Car même s’il dit qu’il est « fatigué d’être président », rien n’indique qu’une fois l’orage passé, le successeur de Sadate se mettra en retrait de vie politique comme promis. L’avenir de l’Egypte et des Egyptiens ne le lui autoriserait pas. « Je ne peux pas quitter mon poste de peur que le pays ne sombre dans le chaos.

C’est moi ou le chaos (sic) ». Avec telle conception messianique du pouvoir, vous le voyez, vous, renoncer à sa fonction et à tout ce qu’il en tire comme avantages matériels. Allons donc !

Mais, même si vendredi passé, appelé « vendredi du départ », le grand soir n’eut pas lieu, ce qui est sûr, le dernier pharaon est à bout de souffle. Le peuple égyptien le sait, qu’il maintient la pression.

Les alliés traditionnels du régime le savent qu’ils commencent à multiplier les appels à une transition, avec à la clé, plusieurs scénarii de sortie pour le vieux raïs.

L’administration américaine, par exemple, qui a toujours caressé le dernier pharaon dans le sens de la barbe postiche pour ses bons et loyaux services dans la lutte contre l’islamisme rabique, ne fait pas mystère, en tout cas officiellement, de son désir de voir l’allié d’hier quitter les affaires.

Mais comment organiser le départ d’un allié stratégique sans courir le risque de mettre à mal « la stabilité d’une région » dont celui-ci en est le garant ou supposé comme tel ? Numéro de haute voltige pour Barack Obama écartelé entre son attachement aux valeurs démocratiques et les exigences de la réalpolitique.

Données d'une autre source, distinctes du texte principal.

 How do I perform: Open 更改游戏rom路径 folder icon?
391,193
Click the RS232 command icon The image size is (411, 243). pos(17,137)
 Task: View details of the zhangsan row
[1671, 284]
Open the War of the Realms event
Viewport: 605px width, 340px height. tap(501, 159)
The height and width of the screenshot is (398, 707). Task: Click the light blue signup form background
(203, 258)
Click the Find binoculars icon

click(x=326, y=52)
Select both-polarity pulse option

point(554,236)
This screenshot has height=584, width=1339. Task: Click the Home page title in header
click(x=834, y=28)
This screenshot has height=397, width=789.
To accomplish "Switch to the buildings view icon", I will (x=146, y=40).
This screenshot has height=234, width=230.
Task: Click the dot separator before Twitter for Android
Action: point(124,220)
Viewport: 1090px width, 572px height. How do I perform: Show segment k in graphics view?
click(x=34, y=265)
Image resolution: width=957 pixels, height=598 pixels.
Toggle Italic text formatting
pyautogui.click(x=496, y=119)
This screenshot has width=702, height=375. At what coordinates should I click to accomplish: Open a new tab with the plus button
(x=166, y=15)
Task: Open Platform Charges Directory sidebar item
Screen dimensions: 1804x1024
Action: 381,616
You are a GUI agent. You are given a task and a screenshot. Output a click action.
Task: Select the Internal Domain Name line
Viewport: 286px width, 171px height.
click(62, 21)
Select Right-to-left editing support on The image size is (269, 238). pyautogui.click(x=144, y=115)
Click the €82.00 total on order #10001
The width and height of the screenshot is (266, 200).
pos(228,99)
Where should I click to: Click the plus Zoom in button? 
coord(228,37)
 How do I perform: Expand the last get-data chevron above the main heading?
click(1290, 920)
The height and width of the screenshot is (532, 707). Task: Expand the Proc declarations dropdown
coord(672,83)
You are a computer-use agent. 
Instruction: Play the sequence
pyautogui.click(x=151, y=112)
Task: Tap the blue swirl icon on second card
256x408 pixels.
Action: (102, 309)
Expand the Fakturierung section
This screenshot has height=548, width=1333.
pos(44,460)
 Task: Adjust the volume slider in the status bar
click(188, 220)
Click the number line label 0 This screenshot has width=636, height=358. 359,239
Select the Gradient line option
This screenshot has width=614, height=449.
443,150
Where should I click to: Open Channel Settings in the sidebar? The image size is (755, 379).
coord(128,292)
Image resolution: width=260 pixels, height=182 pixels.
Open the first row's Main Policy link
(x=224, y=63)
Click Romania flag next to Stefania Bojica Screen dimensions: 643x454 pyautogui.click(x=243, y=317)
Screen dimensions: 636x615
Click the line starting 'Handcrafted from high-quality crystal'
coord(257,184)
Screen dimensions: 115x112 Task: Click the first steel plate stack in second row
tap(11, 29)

En tout état de cause, tout porte à croire que le sort d’Hosni Moubarak est déjà scellé à Washington. Dans la situation actuelle où le chef de l’Etat égyptien est devenu un danger pour la survie de l’ensemble du régime, nul doute que les Américains travailleront à le faire partir.

Quitte avec les honneurs. Toute attitude contraire risque de contrarier leur dessein de propulser le vice-président, Omar Souléimane, un autre américanophile, à la tête de l’Etat égyptien.